Не ленись. Прояви смекалку.

Обопрись на факты, но не отвергай домыслы!

«Близнецы» сумели проявить инициативу, и это, по мнению некоторых авторитетных товарищей, в частности Федотова Павла Васильевича, спасло им жизни.

Впрочем, решимость проявить инициативу обязательна для каждого, кто имеет склонность к изобретательству будущего».

* * *

Я запомнил этот катехизис на всю жизнь. За время работы над мемуарами многое упростилось, расположилось по пунктам, обрело статус уловимой истины, снимавшей конфликтность разнообразных, даже самых обыденных, ситуаций.

Добейся согласия и обрящешь!

В этом призыве было что-то от идеала или вечного двигателя или от чего-то похожего на идеал или вечный двигатель.

Поиски начал с углов на террасе, затем заглянул на чердак, добросовестно покопался в подвале. Не забыл заглянуть в печку – перебрал угольки, просеял золу. Затем по наитию подступился к хромоногому, стоявшему на деревянных прокладках, шкафу.

Там, в подшивке «Правды» за 1949 год и обнаружил заветные страницы, запечатлевшие тайны минувших лет.

Из отчета А. Закруткина:

«…мы спорили в машине. Поджидали Крайзе. Тот, в свою очередь, ждал в радиолаборатории звонка борова».

«…несколько слов о Ротте.

Оказалось, что боров сам имел виды на содержимое генеральского сейфа. Узнав, что Майендорфа больше нет, он тут же отправился к его дому на Бенигсенштрассе.

Я, Николай Михайлович, до сих пор теряюсь в догадках, каким образом Ротте так скоро узнал о гибели своего шефа? Вероятно, у него были свои информаторы в секретариате Гиммлера».

«…Вообразите его удивление, когда возле дома он обнаружил машину Шееля. Толстяку хватило выдержки затаиться в своем «кюбельвагене». Когда же он увидал, как из подъезда вышел Шеель собственной персоной с набитым портфелем, я полагаю, его едва удар не хватил».
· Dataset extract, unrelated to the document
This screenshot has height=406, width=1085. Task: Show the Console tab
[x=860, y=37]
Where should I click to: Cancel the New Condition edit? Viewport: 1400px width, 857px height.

«…изумление изумлением, а в соображалке толстяку не откажешь. В тот же день он накатал донос, в котором утверждал, что именно Шеель вскрыл сейф Майендорфа.

На допросе он дал показания, доверие к которым подорвали расписки, по требованию следователя представленные Алексом в гестапо. Сам Алекс был вне всяких подозрений, так как в момент происшествия он находился в нескольких сотнях километров от Берлина, чему было множество свидетелей. Времени на кропотливую оперативную работу уже не оставалось, и рейхсфюрер решил не раздувать скандал. Гиммлер приказал за ненадобностью отправить толстяка комиссаром на Восточный фронт – пусть займется воспитательной работой в войсках и попытается поднять боевой дух солдат вермахта.